Assignment: Pictures found in the material must be left out, and every line returned as written.

Given data:
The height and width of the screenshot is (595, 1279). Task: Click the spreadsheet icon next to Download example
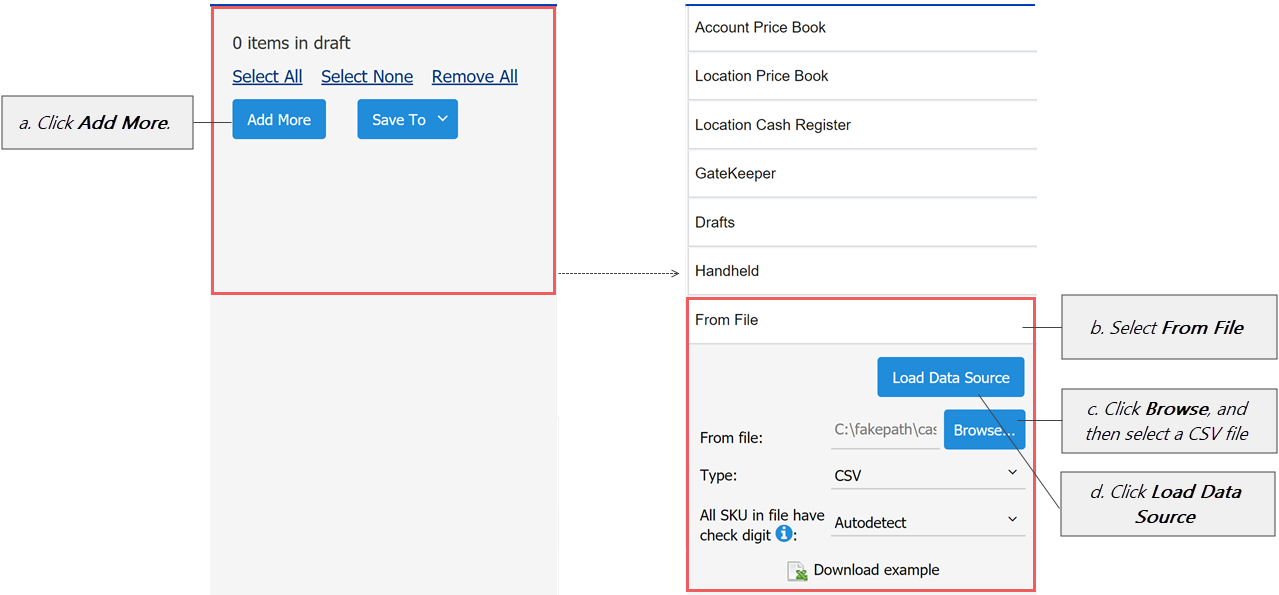tap(797, 570)
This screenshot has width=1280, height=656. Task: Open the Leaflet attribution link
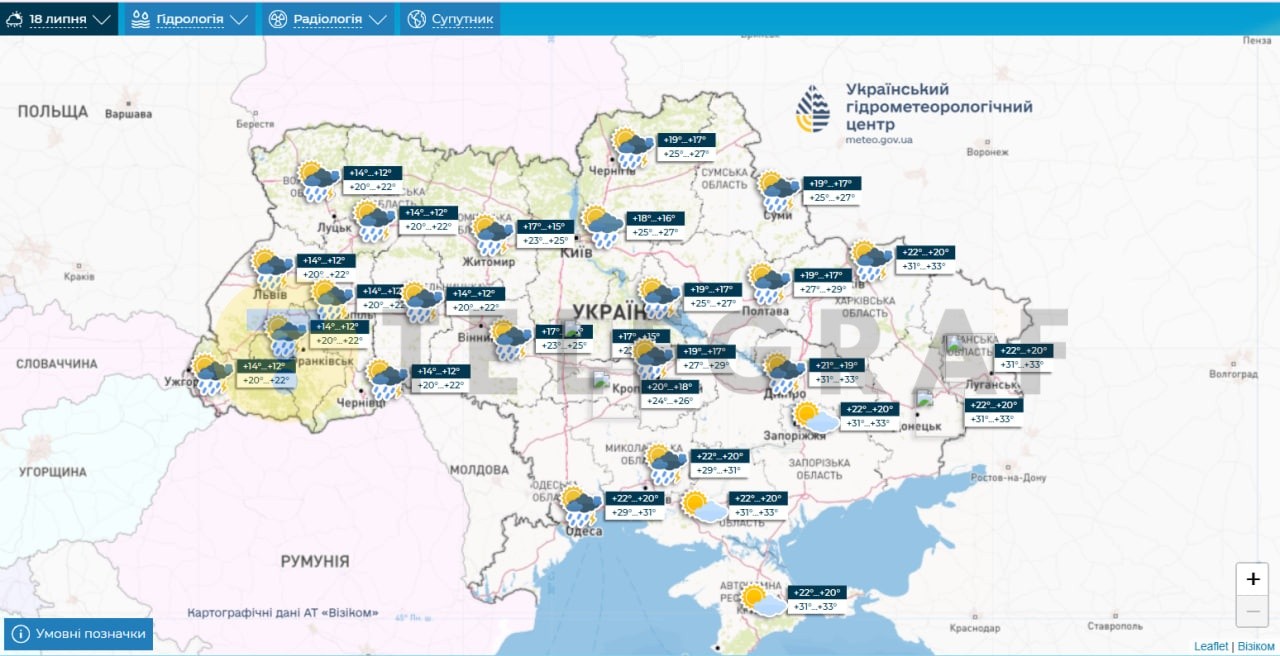point(1211,646)
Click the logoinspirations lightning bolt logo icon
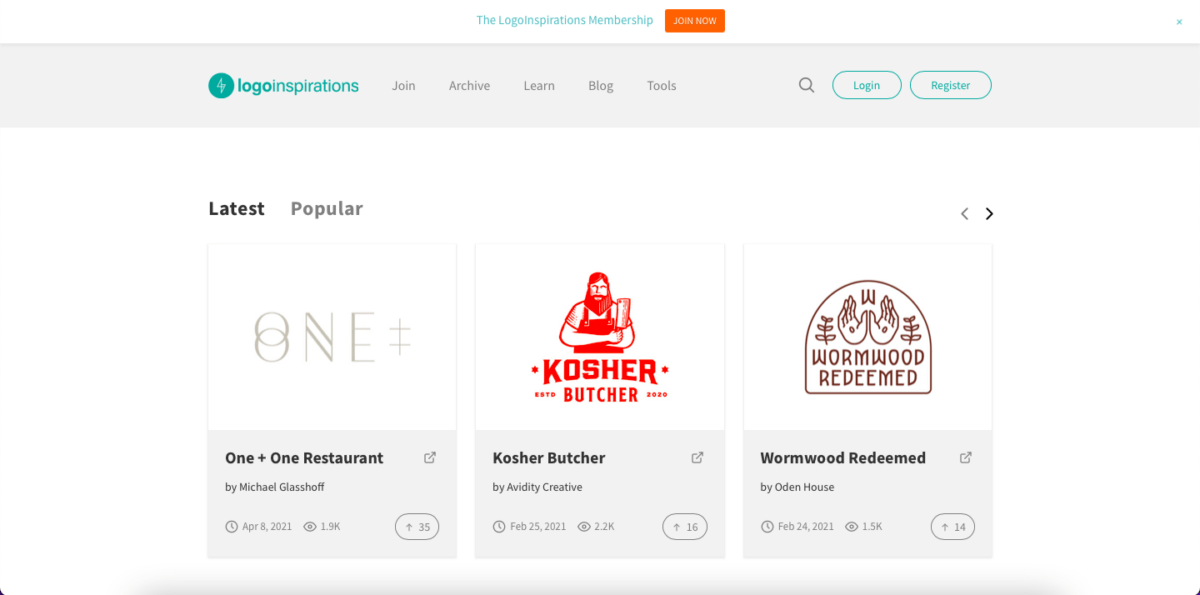Viewport: 1200px width, 595px height. 219,85
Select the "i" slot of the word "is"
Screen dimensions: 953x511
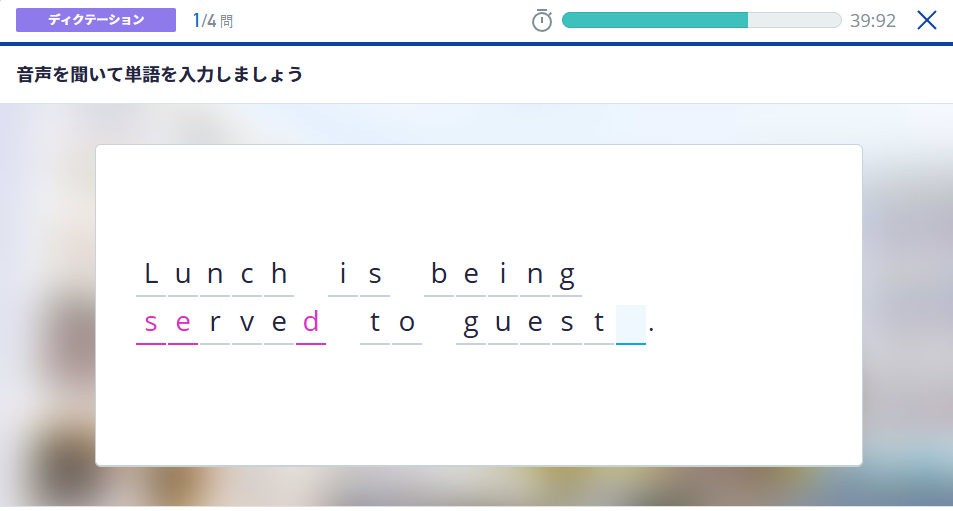(x=343, y=275)
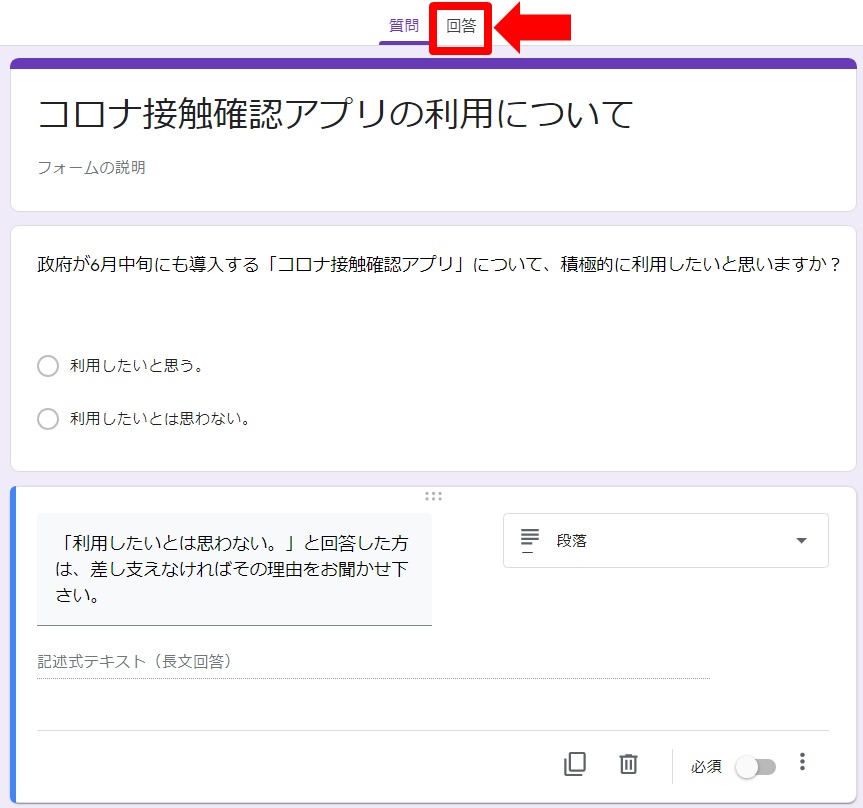Delete the question using the trash icon
Viewport: 863px width, 808px height.
(628, 764)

Response to the exercise:
The height and width of the screenshot is (595, 1279). Task: Click the spreadsheet icon next to Download example
tap(797, 570)
This screenshot has width=1280, height=656. Task: Open the Leaflet attribution link
point(1211,646)
Click the logoinspirations lightning bolt logo icon
Viewport: 1200px width, 595px height. 219,85
Select the "i" slot of the word "is"
Screen dimensions: 953x511
(x=343, y=275)
Delete the question using the trash icon
Viewport: 863px width, 808px height.
(628, 764)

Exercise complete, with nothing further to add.